The system of earmarks seems really odd to an outsider. Things totally unrelated to a bill get added on just to please important legislators or buy votes. I guess the practice is not banned simply because such means of distributing pork is found of great use in keeping constituents happy and ensuring re-election of more pork barrel politicians.

Billions in earmarks inflate defense bill's cost
Joe Garofoli, Chronicle Staff Writer

The Department of Defense didn't ask for money to update the old officers club in San Francisco's Presidio into a visitors information center and exhibition space. Neither did any other member of Congress - except House Speaker Nancy Pelosi.

Her $5 million earmark request for the Presidio Heritage Center was approved by the Senate on Saturday as part of the $626 billion defense appropriations bill, the largest of the end-of-year government spending measures.

The bill, which includes $128 billion for military operations in Iraq and Afghanistan, is expected to be signed by President Obama.

Pelosi's request was one of 1,720 earmarks - including several from Bay Area legislators - worth $4.2 billion in the measure.

That comes on the heels of Congress passing a $447 billion spending bill Dec. 13 that included 5,224 earmarks totaling $3.9 billion, according to Taxpayers for Common Sense, a watchdog group.

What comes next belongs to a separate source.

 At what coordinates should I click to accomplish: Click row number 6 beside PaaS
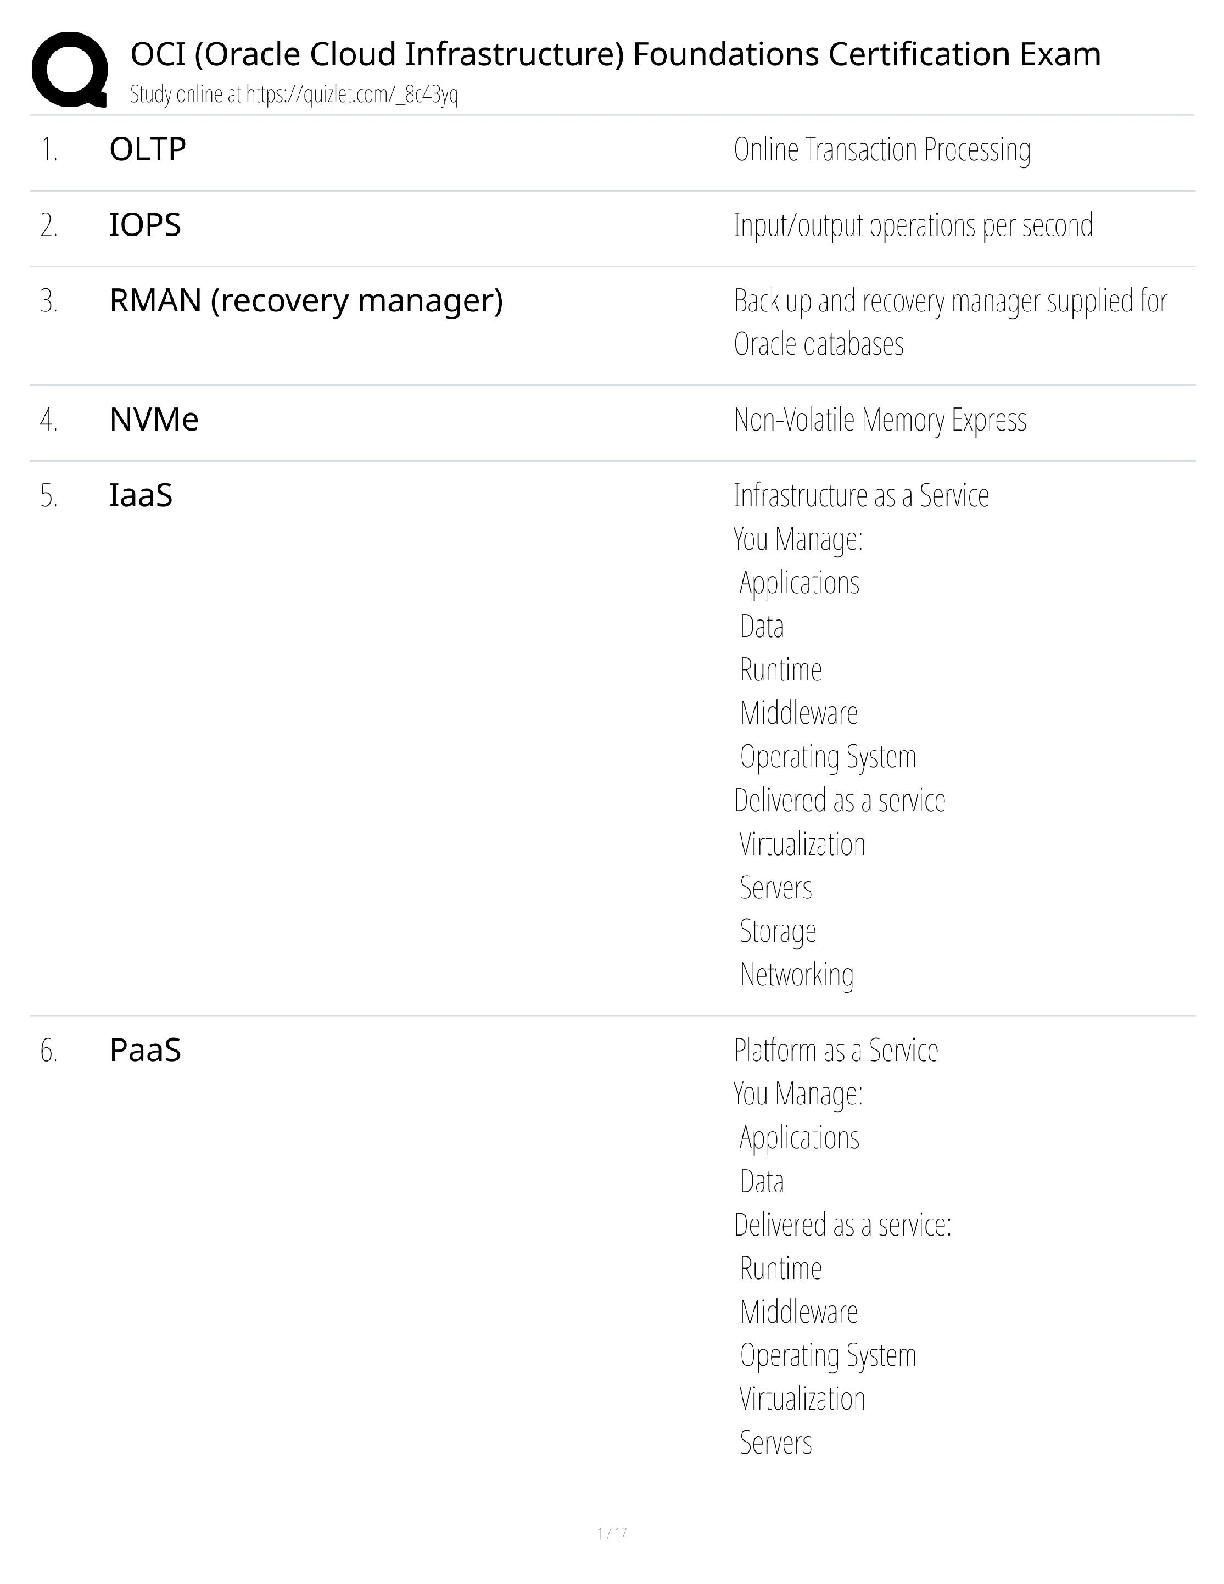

The earmarks include $54 million for a flood-control project that will raise two trestles used by the Napa Valley Wine Train.

'Pork-barrel project'
Watchdog organizations say money for the Presidio project is "curious" defense expenditure at best, and pork-barrel politics at its worst. The Presidio closed as a military entity in 1989 and was transferred to the National Park Service five years later. In March, Pelosi tucked $1.75 million for the center into a different spending bill.

"It is the epitome of what a pork-barrel project is," said David Williams, vice president of policy for Citizens Against Government Waste, a taxpayer watchdog group. "If this were a project that was meritorious, then why didn't the Pentagon request it?"

After the defense spending bill passed the House this week, Pelosi issued a statement praising the measure for making "critical investments in the success, health, well-being and training of our men and women in uniform."

Pelosi mentioned that the bill included a pay raise for military personnel and resources for everything from treating troops suffering from traumatic brain injury to money for "first-class equipment and armor."

But she didn't mention the money for the Presidio Heritage Center.

It is "curious" but not surprising why such a project would be in the defense appropriations bill, said Steve Ellis, vice president of Taxpayers for Common Sense. "It's because you wouldn't get a $5 million earmark in the Department of the Interior (appropriations) bill. It would stick out like a sore thumb."